As I often do at this blog, I’m going to write about something that I know virtually nothing about. Keep that in mind – and feel free to comment – if you have anything to add. But I’d like to take a brief moment to talk about language, because I find linguistics fascinating despite my amateur experience with it. I speak a couple of languages at a fluent or near fluent level, and I speak a couple at a very, very basic level, and every once in a while I notice differences between them.
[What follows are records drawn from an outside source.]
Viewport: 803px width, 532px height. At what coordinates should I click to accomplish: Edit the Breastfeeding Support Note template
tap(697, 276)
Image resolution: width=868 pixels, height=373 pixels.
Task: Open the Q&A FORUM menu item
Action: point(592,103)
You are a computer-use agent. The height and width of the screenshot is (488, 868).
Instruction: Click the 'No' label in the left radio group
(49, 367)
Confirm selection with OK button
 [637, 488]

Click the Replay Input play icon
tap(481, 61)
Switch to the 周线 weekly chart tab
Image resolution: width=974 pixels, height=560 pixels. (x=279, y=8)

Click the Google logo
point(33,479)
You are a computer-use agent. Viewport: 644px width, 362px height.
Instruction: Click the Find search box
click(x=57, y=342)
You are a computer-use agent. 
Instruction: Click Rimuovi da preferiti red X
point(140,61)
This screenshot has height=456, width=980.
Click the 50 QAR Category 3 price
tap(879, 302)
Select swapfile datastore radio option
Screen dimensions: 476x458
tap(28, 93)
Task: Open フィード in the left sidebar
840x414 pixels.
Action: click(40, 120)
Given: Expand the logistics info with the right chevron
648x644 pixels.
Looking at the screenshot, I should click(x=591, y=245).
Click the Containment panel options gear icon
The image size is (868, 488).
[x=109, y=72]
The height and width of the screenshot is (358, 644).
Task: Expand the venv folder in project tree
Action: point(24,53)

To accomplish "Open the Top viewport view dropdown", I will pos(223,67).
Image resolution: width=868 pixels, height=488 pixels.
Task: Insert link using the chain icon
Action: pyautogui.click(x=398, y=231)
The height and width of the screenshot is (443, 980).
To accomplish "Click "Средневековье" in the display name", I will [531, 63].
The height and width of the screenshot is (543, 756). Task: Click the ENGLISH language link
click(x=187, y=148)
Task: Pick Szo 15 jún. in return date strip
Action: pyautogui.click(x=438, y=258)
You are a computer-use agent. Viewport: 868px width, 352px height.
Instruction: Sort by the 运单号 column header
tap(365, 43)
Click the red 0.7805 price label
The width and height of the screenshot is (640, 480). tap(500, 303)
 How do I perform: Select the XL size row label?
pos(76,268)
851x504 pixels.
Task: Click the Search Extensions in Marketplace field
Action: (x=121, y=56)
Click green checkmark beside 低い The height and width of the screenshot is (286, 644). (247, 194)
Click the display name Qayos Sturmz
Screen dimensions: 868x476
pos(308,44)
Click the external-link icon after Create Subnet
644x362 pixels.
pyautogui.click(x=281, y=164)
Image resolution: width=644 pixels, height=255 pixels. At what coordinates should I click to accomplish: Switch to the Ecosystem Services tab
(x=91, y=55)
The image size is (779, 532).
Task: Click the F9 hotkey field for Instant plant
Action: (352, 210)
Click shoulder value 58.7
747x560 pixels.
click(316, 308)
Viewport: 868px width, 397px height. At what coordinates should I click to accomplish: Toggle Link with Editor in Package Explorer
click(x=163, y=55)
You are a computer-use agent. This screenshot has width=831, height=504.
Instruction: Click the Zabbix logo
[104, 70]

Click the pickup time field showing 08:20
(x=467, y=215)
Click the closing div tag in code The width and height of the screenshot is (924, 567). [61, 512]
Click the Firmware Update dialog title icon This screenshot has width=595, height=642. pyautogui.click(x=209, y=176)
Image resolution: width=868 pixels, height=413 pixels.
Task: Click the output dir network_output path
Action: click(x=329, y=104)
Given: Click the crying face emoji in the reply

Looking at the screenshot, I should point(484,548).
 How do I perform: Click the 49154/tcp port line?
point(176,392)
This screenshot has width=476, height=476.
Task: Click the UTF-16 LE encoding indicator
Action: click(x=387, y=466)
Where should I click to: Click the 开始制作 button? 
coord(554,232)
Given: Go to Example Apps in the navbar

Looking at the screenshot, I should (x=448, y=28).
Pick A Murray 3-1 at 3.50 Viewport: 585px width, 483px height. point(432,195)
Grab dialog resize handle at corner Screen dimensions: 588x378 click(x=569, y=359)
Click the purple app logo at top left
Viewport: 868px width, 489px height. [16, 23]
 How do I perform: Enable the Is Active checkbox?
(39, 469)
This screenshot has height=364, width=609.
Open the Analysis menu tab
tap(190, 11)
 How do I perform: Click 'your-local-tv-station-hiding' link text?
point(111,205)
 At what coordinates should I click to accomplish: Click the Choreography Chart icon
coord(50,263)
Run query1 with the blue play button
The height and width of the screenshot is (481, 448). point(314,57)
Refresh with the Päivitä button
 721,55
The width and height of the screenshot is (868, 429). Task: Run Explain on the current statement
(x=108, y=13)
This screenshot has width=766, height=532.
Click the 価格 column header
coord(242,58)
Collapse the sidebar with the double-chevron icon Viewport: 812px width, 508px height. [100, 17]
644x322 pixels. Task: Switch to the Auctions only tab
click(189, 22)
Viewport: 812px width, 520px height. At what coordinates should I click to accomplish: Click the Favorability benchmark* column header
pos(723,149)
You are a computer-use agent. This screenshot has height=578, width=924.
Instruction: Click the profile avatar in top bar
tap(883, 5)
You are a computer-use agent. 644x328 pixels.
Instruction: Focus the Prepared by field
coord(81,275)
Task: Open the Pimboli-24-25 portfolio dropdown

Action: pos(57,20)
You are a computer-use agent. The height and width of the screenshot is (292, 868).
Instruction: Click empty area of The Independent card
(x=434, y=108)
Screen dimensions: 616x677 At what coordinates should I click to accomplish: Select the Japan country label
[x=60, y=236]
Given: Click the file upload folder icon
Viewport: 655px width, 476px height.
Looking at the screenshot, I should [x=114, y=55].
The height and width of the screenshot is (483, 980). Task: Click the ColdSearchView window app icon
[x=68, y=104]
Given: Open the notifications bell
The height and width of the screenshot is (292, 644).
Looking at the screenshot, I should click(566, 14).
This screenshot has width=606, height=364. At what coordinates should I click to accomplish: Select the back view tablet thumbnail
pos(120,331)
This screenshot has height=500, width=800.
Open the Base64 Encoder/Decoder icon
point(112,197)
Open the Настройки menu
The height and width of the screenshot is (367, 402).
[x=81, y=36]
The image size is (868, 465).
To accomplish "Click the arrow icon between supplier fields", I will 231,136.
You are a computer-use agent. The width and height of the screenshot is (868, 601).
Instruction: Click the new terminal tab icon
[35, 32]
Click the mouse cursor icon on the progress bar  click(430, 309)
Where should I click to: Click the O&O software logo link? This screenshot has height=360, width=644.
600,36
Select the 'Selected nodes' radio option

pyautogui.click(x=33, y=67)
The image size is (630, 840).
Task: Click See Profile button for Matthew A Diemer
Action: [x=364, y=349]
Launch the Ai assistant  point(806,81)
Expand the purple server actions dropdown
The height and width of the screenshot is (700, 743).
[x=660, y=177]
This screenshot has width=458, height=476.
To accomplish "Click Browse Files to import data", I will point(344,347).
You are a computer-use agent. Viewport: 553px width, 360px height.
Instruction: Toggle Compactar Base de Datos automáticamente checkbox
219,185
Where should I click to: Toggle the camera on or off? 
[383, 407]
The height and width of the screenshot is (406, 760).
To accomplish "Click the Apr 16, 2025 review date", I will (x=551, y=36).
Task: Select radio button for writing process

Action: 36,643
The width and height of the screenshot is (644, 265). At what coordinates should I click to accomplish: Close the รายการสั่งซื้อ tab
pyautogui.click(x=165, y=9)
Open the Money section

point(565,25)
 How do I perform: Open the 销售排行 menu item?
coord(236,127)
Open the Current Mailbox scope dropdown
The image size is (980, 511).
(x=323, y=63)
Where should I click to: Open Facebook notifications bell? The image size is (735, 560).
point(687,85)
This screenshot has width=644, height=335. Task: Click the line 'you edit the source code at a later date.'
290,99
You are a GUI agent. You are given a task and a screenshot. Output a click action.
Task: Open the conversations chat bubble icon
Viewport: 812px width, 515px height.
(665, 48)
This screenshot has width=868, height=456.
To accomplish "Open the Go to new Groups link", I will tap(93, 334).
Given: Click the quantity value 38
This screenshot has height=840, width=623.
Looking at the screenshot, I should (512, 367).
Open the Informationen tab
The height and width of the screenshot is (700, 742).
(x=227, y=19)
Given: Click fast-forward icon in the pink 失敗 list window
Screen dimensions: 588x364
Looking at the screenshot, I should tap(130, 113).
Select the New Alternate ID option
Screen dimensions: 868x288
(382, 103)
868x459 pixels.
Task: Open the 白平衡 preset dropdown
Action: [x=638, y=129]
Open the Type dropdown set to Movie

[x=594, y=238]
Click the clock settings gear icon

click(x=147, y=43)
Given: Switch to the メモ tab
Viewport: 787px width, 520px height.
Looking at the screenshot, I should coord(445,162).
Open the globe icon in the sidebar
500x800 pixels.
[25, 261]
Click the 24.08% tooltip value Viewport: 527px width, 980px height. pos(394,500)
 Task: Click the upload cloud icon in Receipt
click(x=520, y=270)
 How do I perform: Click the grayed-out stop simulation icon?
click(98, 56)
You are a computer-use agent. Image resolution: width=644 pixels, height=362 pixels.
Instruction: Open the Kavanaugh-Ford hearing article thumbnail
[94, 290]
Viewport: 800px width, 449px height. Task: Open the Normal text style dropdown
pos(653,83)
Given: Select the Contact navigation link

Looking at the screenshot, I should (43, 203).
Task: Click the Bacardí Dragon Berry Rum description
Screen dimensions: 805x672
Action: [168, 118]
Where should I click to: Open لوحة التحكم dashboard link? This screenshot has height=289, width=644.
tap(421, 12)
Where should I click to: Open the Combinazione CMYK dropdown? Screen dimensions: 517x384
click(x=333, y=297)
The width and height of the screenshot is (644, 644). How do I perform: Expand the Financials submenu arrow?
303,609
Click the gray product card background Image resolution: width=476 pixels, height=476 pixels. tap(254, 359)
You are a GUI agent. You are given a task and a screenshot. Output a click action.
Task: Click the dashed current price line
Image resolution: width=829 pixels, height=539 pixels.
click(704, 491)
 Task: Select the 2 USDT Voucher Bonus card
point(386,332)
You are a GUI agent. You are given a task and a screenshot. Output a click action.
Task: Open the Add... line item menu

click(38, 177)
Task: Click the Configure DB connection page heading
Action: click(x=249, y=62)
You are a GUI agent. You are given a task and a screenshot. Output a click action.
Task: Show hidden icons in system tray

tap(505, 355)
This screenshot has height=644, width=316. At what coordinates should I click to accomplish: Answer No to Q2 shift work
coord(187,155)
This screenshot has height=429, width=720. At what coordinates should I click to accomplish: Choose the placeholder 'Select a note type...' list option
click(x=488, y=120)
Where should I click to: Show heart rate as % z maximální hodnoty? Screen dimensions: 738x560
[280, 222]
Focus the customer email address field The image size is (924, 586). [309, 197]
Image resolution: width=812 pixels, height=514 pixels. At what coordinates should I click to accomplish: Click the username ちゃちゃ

In Through the Language Glass, my first (and only) foray into linguistics – and a very introductory one at that – Guy Deutscher gives a broad overview of culture’s influence on language and language’s influence on culture. I read the book a couple of years ago, and every once in a while I think back to the studies that Deutscher mentions when I notice differences between the languages I speak or study. Recently, I’ve been learning Swahili, and it reminded me of something that Deutscher wrote about German, the language I learned in high school and college. In the book Deutscher quotes anthropologist Franz Boas as writing that “[Grammar] determines those aspects of each experience that must be expressed.” He then goes on to quote linguist Roman Jakobson: “Languages differ essentially in what they must convey and not in what they may convey.” Deutscher continues:
If I say in English, “I spent yesterday evening with a neighbor,” you may well wonder whether my companion was male or female, but I have the right to tell you politely that it’s none of your business. But if we are speaking French or German or Russian, I don’t have the privilege to equivocate, because I am obliged by the language to choose between voisin or voisine, Nachbar or Nachbarin, sosed or sossedka. So French, German, and Russian would compel me to inform you about the sex of my companion whether or not I felt it was your business. [151-2]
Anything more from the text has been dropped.